Tuesday 21 December 2010

Smart device GPS technology helps predict infection spread

British scientists are using smart phone location tracking technology to predict the spread of infectious diseases. This will provide important clues about how quickly a pandemic might occur.

Technology specialists at Edinburgh Napier University are working with Imperial College London on the use of 'geo' - information available from location tracking devices - to record the nature and frequency of interactions between individuals to understand how infections spread.

With location-tracking technology in handheld devices such as smart phones it is now possible to track the path of an infected person and their contacts with one metre accuracy.
Dr William J. Knottenbelt, who leads the research team at Imperial College, defines that the work aims to create more accurate infection models by more clearly understanding how individuals interact within a health care environment.

For this the team has developed software to record and playback location data with high-precision. It uses Susceptible Infectious Recovered (SIR) modelling and the epidemiological technique of contact tracing to predict the spread of a disease through a network of people, taking account of parameters such as transmission and recovery rates.

Location tracking systems are already used to keep tabs on at-risk patients, who need constant monitoring to protect their safety and to monitor the whereabouts of employees working in extreme or dangerous environments.

The accuracy of real-time location tracking has increased to better than ten metres and beyond since GPS was launched in 1978. Improvements have been made possible through wireless technologies such as Wi-Fi and Bluetooth, to mobile phone network assisted GPS and radio frequency identification tags (RFID tags), and ultra-wideband.

While sexually transmitted infections (STIs) are relatively easy to track and to trace partners who may have subsequently been infected, until recently it has been almost impossible to study the route an airborne infection might take from nose to hand to door handle to hand to another nose, for instance.

Professor Bill Buchanan, Institute of Informatics and Digital Innovation at Edinburgh Napier University said: "The experiments show that the technology gives location readings that are sufficiently accurate to monitor the movement and of individuals and their contact with others.
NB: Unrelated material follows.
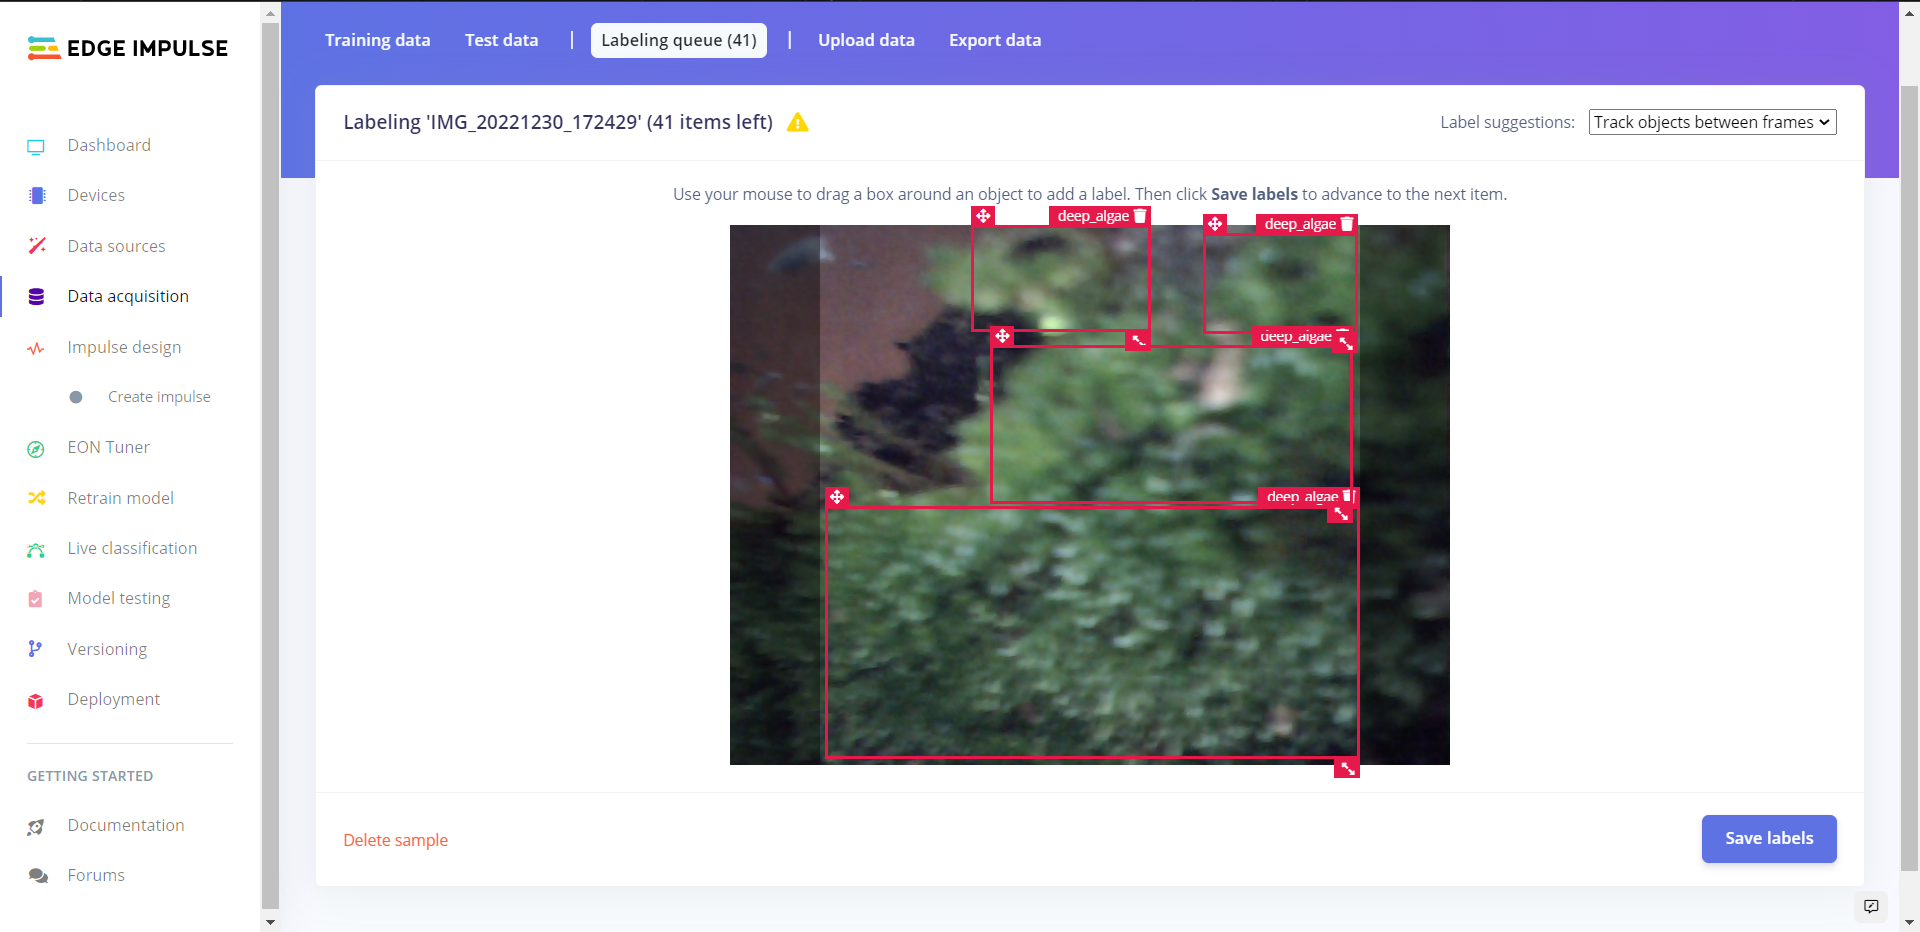Open the Upload data tab
The height and width of the screenshot is (932, 1920).
866,40
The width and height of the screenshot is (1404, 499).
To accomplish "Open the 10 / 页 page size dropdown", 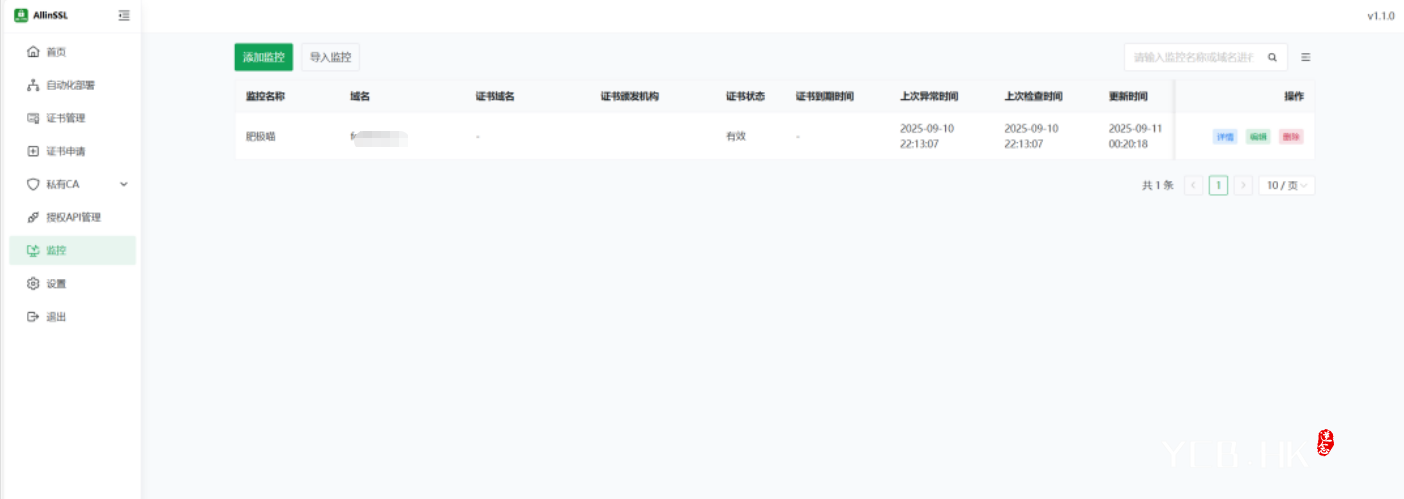I will [x=1286, y=186].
This will provide important clues about how quickly a pandemic might occur.

“Such a system would allow emergency health providers to prioritise who may have come into contact with an individual exposed to a serious airborne illness, such as influenza during an outbreak. Another application might be to trace the source of an infection in a close environment, such as a hospital.”

Dr Christoph Thuemmler, a Reader at Edinburgh Napier University, and part of the collaboration, adds that the tracking has been used with a lab environment, and thus allows for a deep understanding on how health care entities might interact, and thus how infections could spread.